Question

If \[\vec a = 2\hat i - \hat j + 5\hat k\] and \[\vec b = 4\hat i - 2\hat j + \lambda \hat k\] such that \[\vec a\parallel \vec b\], find the value of \[\lambda \].

Answer 1

Hint:
Here, we will use the concept of the properties of the vectors . We will use the identity of the parallel vectors and substitute the given values in the condition. Then we will equate the similar terms to get 3 different equations. Then by solving the equations, we will get the value of \[\lambda \].

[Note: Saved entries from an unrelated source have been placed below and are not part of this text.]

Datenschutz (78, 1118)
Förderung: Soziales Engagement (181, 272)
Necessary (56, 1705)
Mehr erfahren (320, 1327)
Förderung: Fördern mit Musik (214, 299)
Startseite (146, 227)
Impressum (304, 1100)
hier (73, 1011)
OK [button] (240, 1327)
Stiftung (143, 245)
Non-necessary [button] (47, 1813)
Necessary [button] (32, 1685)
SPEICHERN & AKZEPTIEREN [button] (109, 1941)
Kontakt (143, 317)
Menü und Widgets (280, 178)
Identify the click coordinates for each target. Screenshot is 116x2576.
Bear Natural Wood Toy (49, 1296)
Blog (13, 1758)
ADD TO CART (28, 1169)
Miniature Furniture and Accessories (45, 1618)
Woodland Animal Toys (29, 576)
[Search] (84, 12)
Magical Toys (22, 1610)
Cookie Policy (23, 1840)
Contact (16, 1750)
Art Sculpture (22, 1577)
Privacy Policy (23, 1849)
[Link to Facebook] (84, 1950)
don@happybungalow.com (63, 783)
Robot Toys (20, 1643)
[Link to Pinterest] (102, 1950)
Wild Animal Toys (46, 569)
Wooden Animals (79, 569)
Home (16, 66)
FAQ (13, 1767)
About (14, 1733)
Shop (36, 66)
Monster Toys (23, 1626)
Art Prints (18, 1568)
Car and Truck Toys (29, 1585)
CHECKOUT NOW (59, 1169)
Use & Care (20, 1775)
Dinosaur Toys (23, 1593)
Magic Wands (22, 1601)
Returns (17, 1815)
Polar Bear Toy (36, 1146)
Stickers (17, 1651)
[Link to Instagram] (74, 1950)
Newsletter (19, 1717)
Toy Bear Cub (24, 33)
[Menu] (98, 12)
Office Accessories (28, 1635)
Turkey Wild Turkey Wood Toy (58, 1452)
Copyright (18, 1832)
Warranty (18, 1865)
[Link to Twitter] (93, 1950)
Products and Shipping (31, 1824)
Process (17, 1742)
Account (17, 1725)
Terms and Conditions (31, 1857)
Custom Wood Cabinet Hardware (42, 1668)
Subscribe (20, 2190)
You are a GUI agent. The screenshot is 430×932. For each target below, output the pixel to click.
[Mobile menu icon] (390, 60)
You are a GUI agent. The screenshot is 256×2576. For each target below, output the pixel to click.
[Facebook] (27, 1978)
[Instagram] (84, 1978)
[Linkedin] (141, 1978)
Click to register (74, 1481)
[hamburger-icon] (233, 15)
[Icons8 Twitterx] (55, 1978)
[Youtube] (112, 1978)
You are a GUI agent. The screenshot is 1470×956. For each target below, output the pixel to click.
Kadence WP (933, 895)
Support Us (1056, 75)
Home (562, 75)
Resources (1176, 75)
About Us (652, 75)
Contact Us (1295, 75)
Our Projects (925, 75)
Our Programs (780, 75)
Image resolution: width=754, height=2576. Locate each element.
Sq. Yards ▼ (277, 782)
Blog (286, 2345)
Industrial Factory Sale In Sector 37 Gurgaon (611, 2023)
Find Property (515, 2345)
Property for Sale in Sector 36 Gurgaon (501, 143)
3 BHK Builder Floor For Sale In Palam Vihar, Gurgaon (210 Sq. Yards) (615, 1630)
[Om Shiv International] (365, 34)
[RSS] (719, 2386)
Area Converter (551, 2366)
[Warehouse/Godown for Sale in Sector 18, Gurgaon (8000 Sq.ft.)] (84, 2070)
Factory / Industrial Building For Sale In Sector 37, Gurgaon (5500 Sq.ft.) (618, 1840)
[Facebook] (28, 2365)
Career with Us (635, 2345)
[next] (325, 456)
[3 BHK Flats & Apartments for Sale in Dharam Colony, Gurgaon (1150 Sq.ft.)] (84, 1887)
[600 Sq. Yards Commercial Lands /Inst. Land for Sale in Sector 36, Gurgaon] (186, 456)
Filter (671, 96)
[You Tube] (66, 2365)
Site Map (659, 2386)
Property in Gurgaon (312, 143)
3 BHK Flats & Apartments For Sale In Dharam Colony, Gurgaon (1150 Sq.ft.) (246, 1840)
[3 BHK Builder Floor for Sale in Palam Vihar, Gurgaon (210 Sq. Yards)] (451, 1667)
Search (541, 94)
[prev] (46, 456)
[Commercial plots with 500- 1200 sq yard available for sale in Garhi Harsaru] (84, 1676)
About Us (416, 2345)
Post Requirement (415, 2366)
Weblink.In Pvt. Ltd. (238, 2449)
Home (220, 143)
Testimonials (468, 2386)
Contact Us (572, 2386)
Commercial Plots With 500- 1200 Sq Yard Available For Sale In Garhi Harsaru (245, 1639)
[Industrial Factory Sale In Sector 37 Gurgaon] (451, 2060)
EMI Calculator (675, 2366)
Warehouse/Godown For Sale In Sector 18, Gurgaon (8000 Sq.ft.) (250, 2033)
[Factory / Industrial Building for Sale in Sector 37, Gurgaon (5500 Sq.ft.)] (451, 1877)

Complete step by step solution:
Given vectors are \[\vec a = 2\hat i - \hat j + 5\hat k\] and \[\vec b = 4\hat i - 2\hat j + \lambda \hat k\] such that \[\vec a\parallel \vec b\].
We know that if the two vectors are parallel to each other they satisfies the basic condition that \[\vec a - \mu \vec b = 0\]. Therefore, putting the values of the vectors in the equation of the condition, we get
\[\begin{array}{l}2\hat i - \hat j + 5\hat k - \mu \left( {4\hat i - 2\hat j + \lambda \hat k} \right) = 0\\ \Rightarrow 2\hat i - 4\hat i\mu - \hat j + 2\hat j\mu + 5\hat k - \lambda \hat k\mu = 0\end{array}\]
Rewriting like terms together, we get
\[ \Rightarrow \left( {2 - 4\mu } \right)\hat i + \left( { - 1 + 2\mu } \right)\hat j + \left( {5 - \lambda \mu } \right)\hat k = 0\hat i + 0\hat j + 0\hat k\]
Now by equate each term to 0, we will get the basic equations. Therefore, we get
\[\begin{array}{l}2 - 4\mu = 0\\ - 1 + 2\mu = 0\\5 - \lambda \mu = 0\end{array}\]
Now by solving the equation \[2 - 4\mu = 0\] we will get the value of \[\mu \]. Therefore,
\[\mu = \dfrac{2}{4} = \dfrac{1}{2}\]
Now by solving the equation \[5 - \lambda \mu = 0\] we will get the value of \[\lambda \].
We will put the value of \[\mu \] in the above equation, we get
\[ \Rightarrow 5 - \lambda \dfrac{1}{2} = 0\]
\[ \Rightarrow \dfrac{\lambda }{2} = 5\]
Multiplying both sides by 2, we get
\[ \Rightarrow \lambda = 10\]

Hence, the value of \[\lambda \] is equal to 10.

Note:
Here we have to keep in mind that while expanding the dot product of vectors is related to cos function not the sin function. Sin function is related to the cross product of the vectors. Also we have to remember that the dot product of the perpendicular vectors is always zero as the angle between them is \[90^\circ \] and the dot product is related to cos function. Also the cross product of the parallel vectors is always zero as the angle between the parallel vectors is \[0^\circ \] or \[{\rm{180}}^\circ \] and cross product is related to the sin function.
Dot product of two vectors is \[a.b = \left| a \right|\left| b \right|\cos \theta \]
Cross product of two vectors is \[a \times b = \left| a \right|\left| b \right|\sin \theta \]
Where, \[\theta \] is the angle between the vectors.